June 7th, 2007 1 comment

In his latest post, Joel explains how creating great software involves finding, and fixing, the tens of thousands of tiny things that should be better. The unfortunate side effect he describes is familiar to all who know me: “It takes a mindset of constant criticism to find them. You have to reshape your mind until you’re finding fault with everything. Your significant others go nuts. Your family wants to kill you.”

As an example (as if one were needed), just yesterday I was ranting to Casey about the Ikea website. Take a moment to visit it, and see if you can guess what drove me mad about it.

I’ll give a clue. It’s in this list:

  • Norge (Norway)
  • Österreich (Austria)
  • Россия (Russia)
  • Polska (Poland)
  • Portugal (Portugal)
  • România (Romania)
  • Schweiz | Suisse | Svizzera (Switzerland)

Read more…

Dangerous Language

April 1st, 2007 1 comment

Jerry Weinberg has a wonderful post on the power of language.

Two snippets:

When someone hears that a dog is attack trained, chances are about one in three that they’ll turn to the dog and command: KILL!

As a joke.

Or just to see what the dog will do.

To protect against this idiotic human behavior, this carelessness with words, attack-dog trainers never use words like “kill” as the attack command. Instead, they use innocent words like “health” that would never be given in a command voice.

And:

A janitor can assume that changing one washer in the kitchen sink won’t incur great risk of causing the building to collapse and bury all the occupants. It’s not safe to make the same assumption for a program used every day to run a business, but because we are so free and arbitrary with words, the word “maintenance” has been misappropriated from the one circumstance to the other.
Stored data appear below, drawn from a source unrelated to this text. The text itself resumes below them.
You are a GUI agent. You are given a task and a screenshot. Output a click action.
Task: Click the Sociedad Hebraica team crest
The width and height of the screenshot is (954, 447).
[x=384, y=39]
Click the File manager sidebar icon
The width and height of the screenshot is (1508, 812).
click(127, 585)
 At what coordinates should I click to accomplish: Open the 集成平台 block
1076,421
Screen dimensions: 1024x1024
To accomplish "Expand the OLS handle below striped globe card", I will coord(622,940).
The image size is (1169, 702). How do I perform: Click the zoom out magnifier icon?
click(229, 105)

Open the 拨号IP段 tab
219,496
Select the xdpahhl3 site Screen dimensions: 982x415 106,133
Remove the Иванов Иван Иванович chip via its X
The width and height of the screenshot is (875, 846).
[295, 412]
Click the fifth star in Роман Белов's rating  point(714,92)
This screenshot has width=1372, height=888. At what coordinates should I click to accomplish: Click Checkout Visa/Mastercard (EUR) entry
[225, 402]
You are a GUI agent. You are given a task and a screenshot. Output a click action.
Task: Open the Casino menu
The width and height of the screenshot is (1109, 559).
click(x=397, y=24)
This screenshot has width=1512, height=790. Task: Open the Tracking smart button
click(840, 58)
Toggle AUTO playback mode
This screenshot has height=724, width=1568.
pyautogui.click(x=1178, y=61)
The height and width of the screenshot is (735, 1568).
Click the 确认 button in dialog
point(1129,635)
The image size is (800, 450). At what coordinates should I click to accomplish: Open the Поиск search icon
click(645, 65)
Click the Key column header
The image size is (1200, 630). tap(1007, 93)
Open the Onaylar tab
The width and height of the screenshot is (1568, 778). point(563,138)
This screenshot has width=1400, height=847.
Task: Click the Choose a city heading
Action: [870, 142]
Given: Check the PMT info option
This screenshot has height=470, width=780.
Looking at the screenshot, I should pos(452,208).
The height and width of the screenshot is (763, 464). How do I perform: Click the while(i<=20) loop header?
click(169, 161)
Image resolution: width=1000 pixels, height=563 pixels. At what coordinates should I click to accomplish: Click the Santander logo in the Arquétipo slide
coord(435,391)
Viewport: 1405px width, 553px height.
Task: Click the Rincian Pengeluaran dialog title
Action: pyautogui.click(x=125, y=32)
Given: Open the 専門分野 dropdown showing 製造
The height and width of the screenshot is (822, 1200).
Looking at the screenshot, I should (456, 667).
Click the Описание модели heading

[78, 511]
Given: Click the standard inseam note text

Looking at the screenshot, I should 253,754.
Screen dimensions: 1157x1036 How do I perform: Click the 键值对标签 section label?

Whoever coined the word “maintenance” for computer programs was as careless and unthinking as the person who trains an attack dog to kill on the command KILL or HELLO. With the wisdom of hindsight, I would suggest that the “maintenance” programmer is more like a brain surgeon than a janitor—because opening up a working system is more like opening up a human brain and replacing an nerve than opening up a sink and replacing a washer. Would maintenance be easier to manage if it were called “software brain surgery”?

Go read the whole thing.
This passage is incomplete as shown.